Kısa bir süre sonra Archimonde, Argus’un en iyi kuyumcularından bir tanesini Thal’kiel’in kafatasını altın ile işlemesi için tuttu. Kafatasını Thal’kiel’in yolunun izlenmemesi için zalimce bir uyarı olarak sergilemek için hazırladığını iddia etti. Gerçekteyse onu büyülü enerjiyi daha iyi kanalize edebilecek metallerle donattırmıştı. Kusursuz bir büyücü kafatası için kusursuz süslemelerle, Archimonde’un konutunda gururla sergileyebilmesi için.
Man’ari Kafatası, Bölüm On
Archimonde sonunda Velen ve Kil’jaeden’in yanında eredar yönetimine yükseldi ve herkesin dediğine göre bilge ve anlayışlı bir lider hâline geldi. Hakikatte ise ne yazık ki şeytani bir varlık, habis tesirini yaymak için Thal’kiel’in kafatasını kullanıyor ve yavaşça Archimonde’un zihnini ele geçiriyordu. Archimonde uykusunda medeniyetlerin görkemli fel alevlerinde yandığını, karanlık bir tanrınınsa ihtişamlı bir ordunun başında durduğunu görüyordu. Varlık sıradan ölümlülerin kavrayışının ötesindeki güçlerin vaatlerini fısıldıyor ve Archimonde bu gizemli varlık ve yenilmez ordusu hakkında daha fazlasını öğrenme arzusuyla tadını çıkartarak dinliyordu.

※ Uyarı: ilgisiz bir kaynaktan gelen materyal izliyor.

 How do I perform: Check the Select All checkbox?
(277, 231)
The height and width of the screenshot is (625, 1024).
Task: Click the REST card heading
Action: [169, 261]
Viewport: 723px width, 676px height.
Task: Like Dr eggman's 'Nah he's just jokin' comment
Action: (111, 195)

Böylece Karanlık Titan Sargeras nihayet Argus’a gelip eredarlara kendi krallığında bir yer teklif ettiğinde ilk kabul eden kişi Archimonde oldu.
Man’ari Kafatası, Bölüm On Bir
Archimonde, Yakan Lejyon’un generallerinden birisi olduktan sonra Thal’kiel’in kafatasını değerlendirdi. Yaşarken Thal’kiel’in iblis müritleri kontrol etme yeteneği eşsizdi ve kafatasının da ondan aşağı kalır yanı yoktu. Kafatası vasıtasıyla emirlerini aktardığı iblis yığınları Archimonde’a itaat etmeye mecburlardı ve ordusu ustaca kurgulanmış bir bale gösterisi gibi zarafet ve hassasiyet ile düşmanlarını yok ederken dünyalar ardı ardına önünde yıkıldı.
O zamandan beri Thal’kiel’in kafatası Sargeras’ın birkaç seçkin generali arasında el değiştirdi. Öncelik düşmüş titanın en çok rağbet ettiği dünyalara akınlar düzenleyenlere verilmişti. Dehşet efendisi Mephistroth, Lejyon’un Azeroth’taki öncü birliklerinin kumandanı, bu silahla en son görülen kişiydi.